• [Short task] Rewrite every line of the items below as a Markdown table with the columns Number and Line, numbering the rows in order and leaving out blank lines.

• [The records]
* START *

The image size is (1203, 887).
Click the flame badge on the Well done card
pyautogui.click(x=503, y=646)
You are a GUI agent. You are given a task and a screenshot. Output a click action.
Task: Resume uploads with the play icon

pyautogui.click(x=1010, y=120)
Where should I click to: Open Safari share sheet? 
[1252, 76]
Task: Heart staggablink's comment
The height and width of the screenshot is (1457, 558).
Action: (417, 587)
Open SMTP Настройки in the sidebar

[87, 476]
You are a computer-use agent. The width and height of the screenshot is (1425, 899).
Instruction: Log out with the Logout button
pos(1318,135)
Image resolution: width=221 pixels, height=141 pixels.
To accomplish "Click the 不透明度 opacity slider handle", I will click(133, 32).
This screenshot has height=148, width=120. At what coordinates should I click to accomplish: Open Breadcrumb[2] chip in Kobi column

* END *

• [Completed task]
| Number | Line |
|---|---|
| 1 | The image size is (1203, 887). |
| 2 | Click the flame badge on the Well done card |
| 3 | pyautogui.click(x=503, y=646) |
| 4 | You are a GUI agent. You are given a task and a screenshot. Output a click action. |
| 5 | Task: Resume uploads with the play icon |
| 6 | pyautogui.click(x=1010, y=120) |
| 7 | Where should I click to: Open Safari share sheet?  |
| 8 | [1252, 76] |
| 9 | Task: Heart staggablink's comment |
| 10 | The height and width of the screenshot is (1457, 558). |
| 11 | Action: (417, 587) |
| 12 | Open SMTP Настройки in the sidebar |
| 13 | [87, 476] |
| 14 | You are a computer-use agent. The width and height of the screenshot is (1425, 899). |
| 15 | Instruction: Log out with the Logout button |
| 16 | pos(1318,135) |
| 17 | Image resolution: width=221 pixels, height=141 pixels. |
| 18 | To accomplish "Click the 不透明度 opacity slider handle", I will click(133, 32). |
| 19 | This screenshot has height=148, width=120. At what coordinates should I click to accomplish: Open Breadcrumb[2] chip in Kobi column |